**To do:**
Whatever lies between the line that holds "Task: Click inside" and the final line of the records below, both included, should be repeated exactly; leave out the pictures and add nothing.

Supplied data Start Marker

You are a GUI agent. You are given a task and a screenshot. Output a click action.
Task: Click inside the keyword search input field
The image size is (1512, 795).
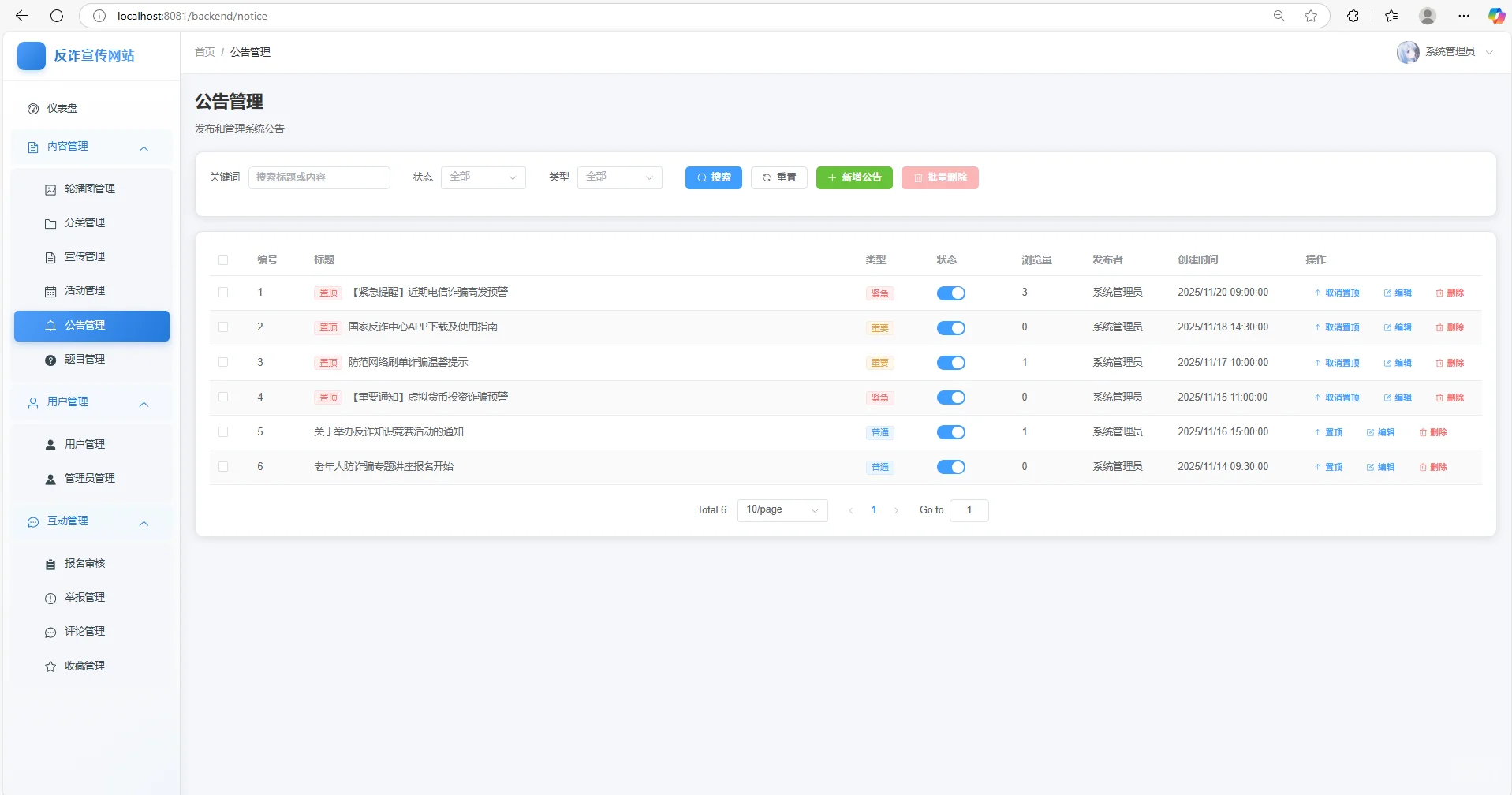click(x=319, y=177)
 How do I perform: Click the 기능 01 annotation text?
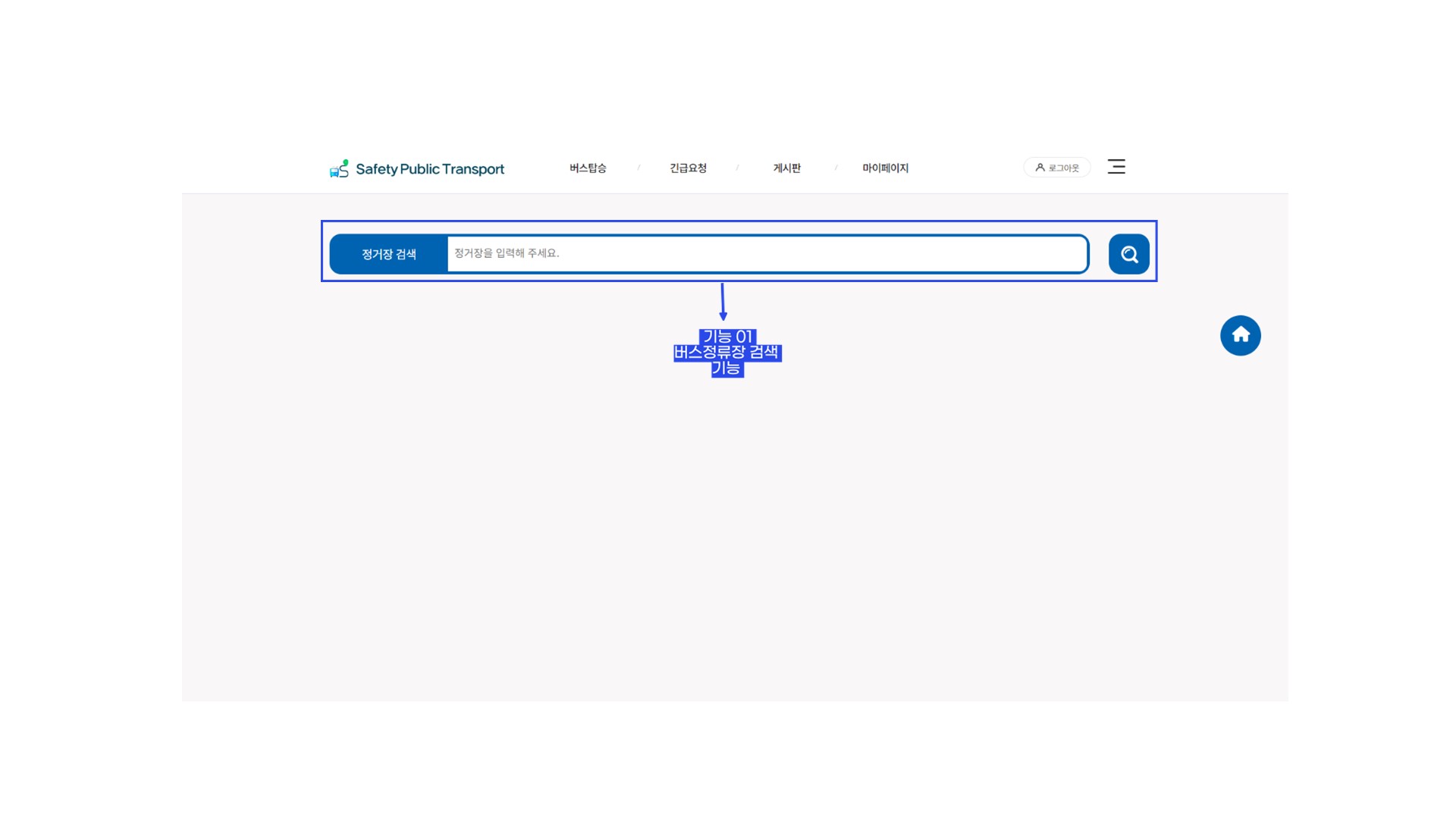727,337
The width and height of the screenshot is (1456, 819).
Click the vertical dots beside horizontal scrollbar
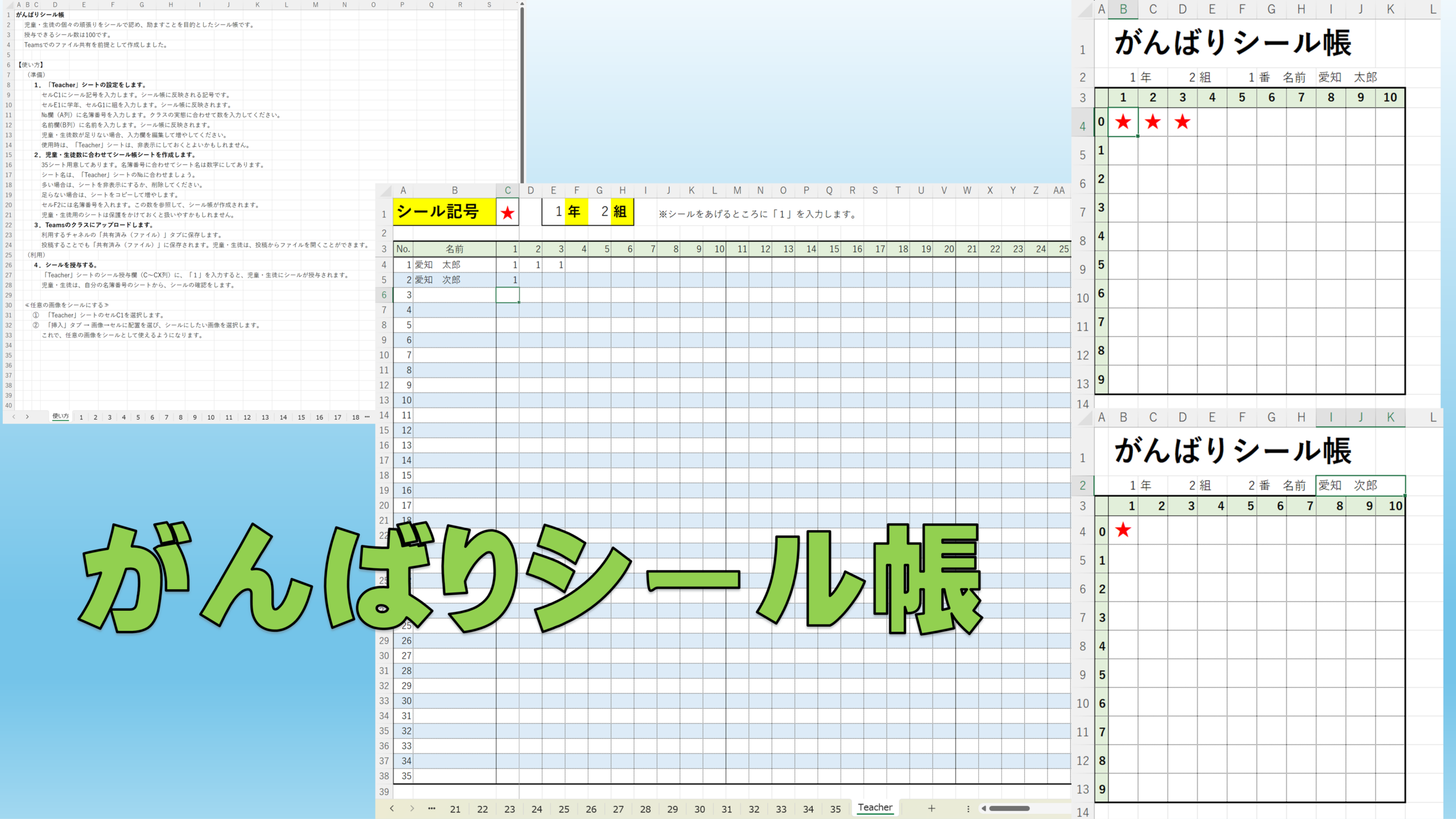tap(968, 808)
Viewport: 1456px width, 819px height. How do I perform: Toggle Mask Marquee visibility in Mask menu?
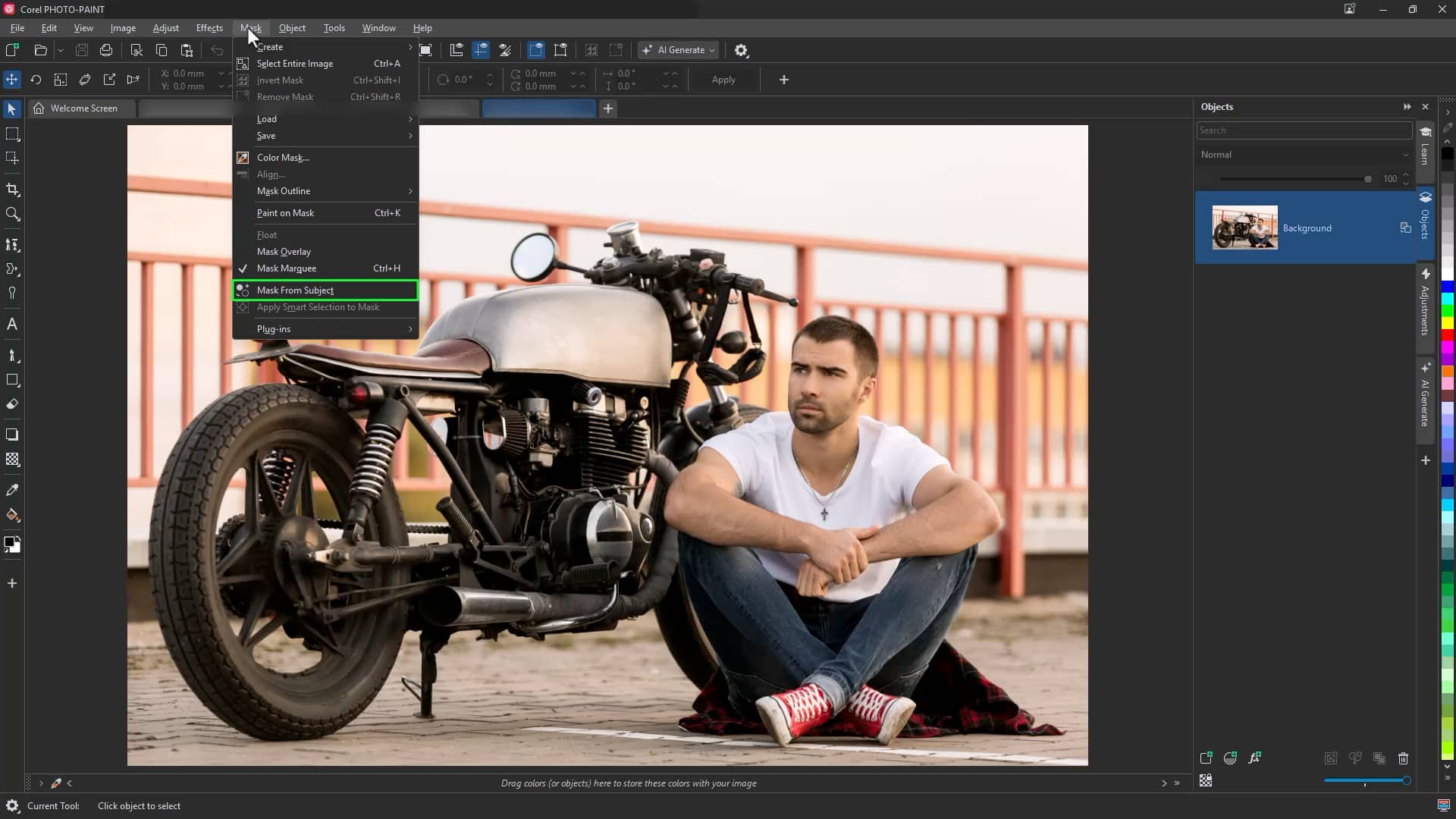(x=287, y=268)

Supplied data End Marker

**Output below:**
Task: Click inside the keyword search input field
The image size is (1512, 795).
click(x=319, y=177)
 How do I perform: Click the 기능 01 annotation text?
727,337
The width and height of the screenshot is (1456, 819).
Click the vertical dots beside horizontal scrollbar
tap(968, 808)
Viewport: 1456px width, 819px height. How do I perform: Toggle Mask Marquee visibility in Mask menu?
(x=287, y=268)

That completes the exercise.